Single by Fun

from the album Some Nights
- Released: October 23, 2012
- Recorded: January 2011
- Genre: Indie rock
- Length: 4:38 (Album version) 3:54 (Radio edit)
- Label: Fueled by Ramen, Atlantic, Elektra
- Songwriters: Jeff Bhasker; Nate Ruess; Andrew Dost; Jack Antonoff;
- Producer: Jeff Bhasker

Fun singles chronology
| "Some Nights" (2012) | "Carry On" (2012) | "Why Am I the One" (2013) |

= Carry On (Fun song) =

2012 single by fun.

"Carry On" is a song by American pop rock band Fun. It was released on October 23, 2012, as the third single off their second album, Some Nights. The song was written by the band members, Nate Ruess, Andrew Dost, Jack Antonoff, alongside the album's producer, Jeff Bhasker.

==Composition==
"Carry On" has been called "a song about perseverance in hard times", which is supported by a rock-anthem sound written in F major and composed in 12/8 time. The song begins with Ruess singing with faint vocals, as he confronts a potential suicide. Ruess's quiet vocals are eventually reinforced by a large chorus and band member Jack Antonoff's guitar-playing. The narrator takes refuge in a bar alongside his friends, who begin to contemplate the mortality of the people close to them. Antonoff delivers a short, 20-second "Slash-type wailing" guitar solo, which appears over two and a half minutes into the song.

==Live performances==
On November 3, 2012, the band was the musical guest on Saturday Night Live, with Louis C.K. as host, and performed this song, alongside "Some Nights". They also performed the song at the 2013 Grammy Awards.

==In media==
It is also featured in the HGTV 2013 #LoveHome commercial and in the pilot episode of FX series Legit. The song is also featured in the 2013 documentary Bridegroom and the Portuguese telenovela Destinos Cruzados (2013/14). A shortened version is performed in the second season of Zoey's Extraordinary Playlist (2021).

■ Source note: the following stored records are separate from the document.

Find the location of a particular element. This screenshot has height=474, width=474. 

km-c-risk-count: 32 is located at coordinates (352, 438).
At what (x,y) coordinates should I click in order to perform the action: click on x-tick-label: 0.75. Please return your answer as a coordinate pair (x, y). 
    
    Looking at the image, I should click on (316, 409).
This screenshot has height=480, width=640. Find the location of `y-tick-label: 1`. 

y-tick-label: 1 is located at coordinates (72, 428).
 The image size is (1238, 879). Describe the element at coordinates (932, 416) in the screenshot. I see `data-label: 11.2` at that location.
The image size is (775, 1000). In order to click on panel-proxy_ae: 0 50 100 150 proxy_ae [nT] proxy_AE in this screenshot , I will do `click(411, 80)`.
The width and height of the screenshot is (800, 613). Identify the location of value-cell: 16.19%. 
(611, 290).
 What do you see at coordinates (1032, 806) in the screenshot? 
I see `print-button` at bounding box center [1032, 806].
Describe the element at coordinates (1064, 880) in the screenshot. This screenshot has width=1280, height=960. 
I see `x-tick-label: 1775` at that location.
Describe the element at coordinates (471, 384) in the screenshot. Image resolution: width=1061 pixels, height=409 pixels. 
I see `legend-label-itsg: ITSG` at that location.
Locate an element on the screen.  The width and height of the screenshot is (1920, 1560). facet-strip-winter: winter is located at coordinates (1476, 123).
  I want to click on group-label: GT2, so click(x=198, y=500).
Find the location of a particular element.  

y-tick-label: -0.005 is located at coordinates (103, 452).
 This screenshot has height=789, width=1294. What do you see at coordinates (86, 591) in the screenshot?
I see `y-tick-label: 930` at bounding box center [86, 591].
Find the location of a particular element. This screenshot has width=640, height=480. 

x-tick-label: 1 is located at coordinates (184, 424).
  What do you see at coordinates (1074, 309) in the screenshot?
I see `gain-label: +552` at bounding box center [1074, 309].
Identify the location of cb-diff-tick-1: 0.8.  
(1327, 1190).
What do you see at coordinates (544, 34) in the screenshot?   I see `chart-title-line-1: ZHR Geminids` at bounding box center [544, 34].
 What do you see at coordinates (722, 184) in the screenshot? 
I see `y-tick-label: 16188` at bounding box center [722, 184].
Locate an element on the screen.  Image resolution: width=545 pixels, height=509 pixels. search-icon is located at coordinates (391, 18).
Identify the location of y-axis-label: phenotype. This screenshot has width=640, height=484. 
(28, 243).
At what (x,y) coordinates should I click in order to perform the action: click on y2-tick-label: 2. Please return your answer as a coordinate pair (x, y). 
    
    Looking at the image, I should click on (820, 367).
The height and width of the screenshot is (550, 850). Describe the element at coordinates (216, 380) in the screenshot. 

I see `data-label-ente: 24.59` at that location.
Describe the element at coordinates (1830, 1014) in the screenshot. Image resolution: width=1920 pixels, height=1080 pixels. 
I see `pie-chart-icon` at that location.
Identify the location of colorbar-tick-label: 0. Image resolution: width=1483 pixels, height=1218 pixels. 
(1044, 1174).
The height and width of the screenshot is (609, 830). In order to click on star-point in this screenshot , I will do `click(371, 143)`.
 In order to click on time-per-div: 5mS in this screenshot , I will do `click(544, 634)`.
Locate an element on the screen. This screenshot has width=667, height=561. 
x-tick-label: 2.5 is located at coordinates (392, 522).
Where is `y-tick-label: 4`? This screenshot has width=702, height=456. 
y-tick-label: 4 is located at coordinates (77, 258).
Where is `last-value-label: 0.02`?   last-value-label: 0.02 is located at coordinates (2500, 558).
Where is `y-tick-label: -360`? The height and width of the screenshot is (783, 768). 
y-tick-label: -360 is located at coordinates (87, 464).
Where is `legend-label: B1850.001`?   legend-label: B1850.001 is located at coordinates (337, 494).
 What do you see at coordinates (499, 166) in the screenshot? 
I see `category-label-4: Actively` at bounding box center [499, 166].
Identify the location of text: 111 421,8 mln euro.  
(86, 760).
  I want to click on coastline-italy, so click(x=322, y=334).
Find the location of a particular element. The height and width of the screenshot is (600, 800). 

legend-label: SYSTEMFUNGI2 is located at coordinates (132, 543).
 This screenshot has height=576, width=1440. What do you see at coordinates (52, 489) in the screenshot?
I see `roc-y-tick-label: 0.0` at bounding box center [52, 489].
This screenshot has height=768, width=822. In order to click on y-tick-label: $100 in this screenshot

In June 2026, the song was featured in an advertisement for Exdensur.

==Charts==
"Carry On" was released on October 23, 2012, as the third single off their second album, Some Nights. "Carry On" is their third consecutive single to reach the top 20 on the Billboard Hot 100. It debuted at #100 on that chart and in the subsequent weeks climbed until peaking at #20. It has sold over a million downloads as of April 2013.

===Weekly charts===

| Chart (2012–2013) | Peak position |
|---|---|
| Australia (ARIA) | 44 |
| Belgium (Ultratip Bubbling Under Flanders) | 26 |
| Canada Hot 100 (Billboard) | 18 |
| Canada: Alternative Rock (America's Music Charts) | 21 |
| Ireland (IRMA) | 46 |
| Israel International Airplay (Media Forest) | 7 |
| Italy (FIMI) | 26 |
| Japan Hot 100 (Billboard) | 93 |
| Mexico Ingles Airplay (Billboard) | 1 |
| New Zealand (Recorded Music NZ) | 28 |
| UK Singles (Official Charts Company) | 126 |
| US Billboard Hot 100 | 20 |
| US Hot Rock & Alternative Songs (Billboard) | 2 |
| US Adult Alternative Airplay (Billboard) | 3 |
| US Adult Contemporary (Billboard) | 14 |
| US Adult Pop Airplay (Billboard) | 4 |
| US Alternative Airplay (Billboard) | 7 |
| US Pop Airplay (Billboard) | 17 |
| US Rock & Alternative Airplay (Billboard) | 5 |

===Year-end charts===

| Chart (2013) | Position |
|---|---|
| Canada (Canadian Hot 100) | 69 |
| Italy (FIMI) | 98 |
| US Billboard Hot 100 | 76 |
| US Hot Rock Songs (Billboard) | 14 |
| US Adult Alternative Songs (Billboard) | 11 |
| US Adult Top 40 (Billboard) | 16 |
| US Alternative Songs (Billboard) | 22 |
| US Rock Airplay (Billboard) | 15 |

==Certifications==

| Region | Certification | Certified units/sales |
| Canada (Music Canada) | Platinum | 80,000^{*} |
| Italy (FIMI) | Gold | 15,000^{*} |
| New Zealand (RMNZ) | Platinum | 15,000^{*} |
| United States (RIAA) | 2× Platinum | 2,000,000^{‡} |
^{*} Sales figures based on certification alone. ^{‡} Sales+streaming figures based on certification alone.